» **Required work**: Return, from the material below, each line in which "will" occurs.

» **Source data**:
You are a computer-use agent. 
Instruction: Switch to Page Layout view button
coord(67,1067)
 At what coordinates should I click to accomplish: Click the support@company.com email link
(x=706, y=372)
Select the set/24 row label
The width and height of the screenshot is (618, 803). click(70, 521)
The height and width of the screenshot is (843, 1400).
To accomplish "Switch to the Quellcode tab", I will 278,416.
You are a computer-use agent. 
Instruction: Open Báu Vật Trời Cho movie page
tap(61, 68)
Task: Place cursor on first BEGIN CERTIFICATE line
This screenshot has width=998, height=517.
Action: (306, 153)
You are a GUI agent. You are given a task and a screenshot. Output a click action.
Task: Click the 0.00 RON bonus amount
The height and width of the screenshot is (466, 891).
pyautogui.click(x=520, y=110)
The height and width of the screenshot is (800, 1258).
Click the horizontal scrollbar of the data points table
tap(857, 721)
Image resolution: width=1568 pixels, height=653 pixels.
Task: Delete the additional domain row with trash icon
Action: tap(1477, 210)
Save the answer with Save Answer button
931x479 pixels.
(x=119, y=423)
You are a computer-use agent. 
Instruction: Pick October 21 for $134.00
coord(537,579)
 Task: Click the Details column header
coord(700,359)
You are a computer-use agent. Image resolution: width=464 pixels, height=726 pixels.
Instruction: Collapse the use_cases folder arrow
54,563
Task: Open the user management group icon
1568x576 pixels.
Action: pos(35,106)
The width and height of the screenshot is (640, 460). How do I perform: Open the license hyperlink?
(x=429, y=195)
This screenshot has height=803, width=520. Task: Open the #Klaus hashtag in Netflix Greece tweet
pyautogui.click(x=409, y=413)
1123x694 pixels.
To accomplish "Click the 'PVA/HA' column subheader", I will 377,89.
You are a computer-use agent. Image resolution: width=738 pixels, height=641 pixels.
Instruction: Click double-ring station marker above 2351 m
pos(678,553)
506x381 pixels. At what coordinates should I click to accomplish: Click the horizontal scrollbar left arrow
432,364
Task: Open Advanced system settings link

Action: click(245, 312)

» **Solved exercise**:
To accomplish "Switch to the Quellcode tab", I will 278,416.
To accomplish "Click the 'PVA/HA' column subheader", I will 377,89.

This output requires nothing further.